The nightmare started coming to light back in the fall of 2021. FBI agents quietly rolled up to Vera’s home with a federal search warrant after tracking some incredibly disturbing traffic on social media. They had proof that someone inside the house was actively sharing graphic images of minors. What they found inside shattered any lingering idea that Vera was just a harmless, helpful neighbor.


When investigators sat Vera down, he didn’t deny what he was doing. He admitted straight out that he used an app called Kik to look at and trade explicit media. Even worse, he knew exactly how young his victims were, confessing to swapping images of children who were barely 13 years old. For the parents who let this man around their own children, hearing those details was a sickening punch to the gut.

The scope of his actions went way beyond Georgia borders. Federal prosecutors revealed that Vera used Kik to target vulnerable young girls across the globe. He struck up conversations with people he believed were teenagers living in India, Thailand, and South Africa. He didn’t just look at what was already out there; he actively coaxed these girls into sending him explicit photos of themselves.
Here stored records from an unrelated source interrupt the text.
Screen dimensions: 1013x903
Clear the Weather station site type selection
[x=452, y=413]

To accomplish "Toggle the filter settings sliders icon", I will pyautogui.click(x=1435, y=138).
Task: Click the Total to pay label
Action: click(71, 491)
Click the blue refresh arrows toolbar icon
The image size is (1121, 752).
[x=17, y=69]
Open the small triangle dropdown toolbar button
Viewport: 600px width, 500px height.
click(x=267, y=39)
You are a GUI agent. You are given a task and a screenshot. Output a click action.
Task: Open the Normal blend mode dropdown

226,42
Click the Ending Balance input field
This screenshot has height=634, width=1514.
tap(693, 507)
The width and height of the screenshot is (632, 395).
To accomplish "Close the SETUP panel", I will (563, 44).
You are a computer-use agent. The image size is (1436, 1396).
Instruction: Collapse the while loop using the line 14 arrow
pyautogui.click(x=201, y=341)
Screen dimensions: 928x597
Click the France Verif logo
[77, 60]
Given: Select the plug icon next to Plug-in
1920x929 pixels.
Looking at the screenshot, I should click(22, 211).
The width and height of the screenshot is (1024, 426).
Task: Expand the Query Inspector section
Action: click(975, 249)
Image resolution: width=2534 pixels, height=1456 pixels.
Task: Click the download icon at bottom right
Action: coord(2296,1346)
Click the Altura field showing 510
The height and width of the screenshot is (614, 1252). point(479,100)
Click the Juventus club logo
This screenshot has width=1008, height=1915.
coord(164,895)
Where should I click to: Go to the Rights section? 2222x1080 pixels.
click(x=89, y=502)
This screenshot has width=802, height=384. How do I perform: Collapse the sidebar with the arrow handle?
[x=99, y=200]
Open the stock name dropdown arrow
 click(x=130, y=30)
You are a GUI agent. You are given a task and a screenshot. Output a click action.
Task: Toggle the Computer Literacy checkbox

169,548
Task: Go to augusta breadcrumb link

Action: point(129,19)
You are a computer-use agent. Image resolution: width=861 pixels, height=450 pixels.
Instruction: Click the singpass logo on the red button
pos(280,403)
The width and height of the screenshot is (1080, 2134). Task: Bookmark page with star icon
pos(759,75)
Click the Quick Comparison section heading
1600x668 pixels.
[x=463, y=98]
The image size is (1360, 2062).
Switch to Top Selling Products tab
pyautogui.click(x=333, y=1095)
A deep dive into Vera’s phone and computer uncovered the digital evidence of his behavior. Investigators found around 90 images and a dozen videos showing severe child exploitation. Federal officials point out that every single one of those files represents a real child who suffered unimaginable trauma. The demand Vera fueled directly keeps that horrific cycle of abuse alive for victims everywhere.

Justice finally caught up with Vera on Monday in an Atlanta courtroom. U.S. District Judge Michael L. Brown handed down a six-year federal prison sentence, followed by a decade of strict supervision. Because federal prisons don’t offer parole, the 73-year-old was handcuffed and taken away immediately. He will likely stay behind bars until he is nearly 80 years old.

While Vera is finally off the streets, the emotional wreckage left behind in Cobb County runs deep. Families are left wondering how someone so deeply embedded in youth sports and scouting could hide such a sinister habit. Local leaders hope this sentence brings some sense of closure to a community that gave its trust to the wrong man.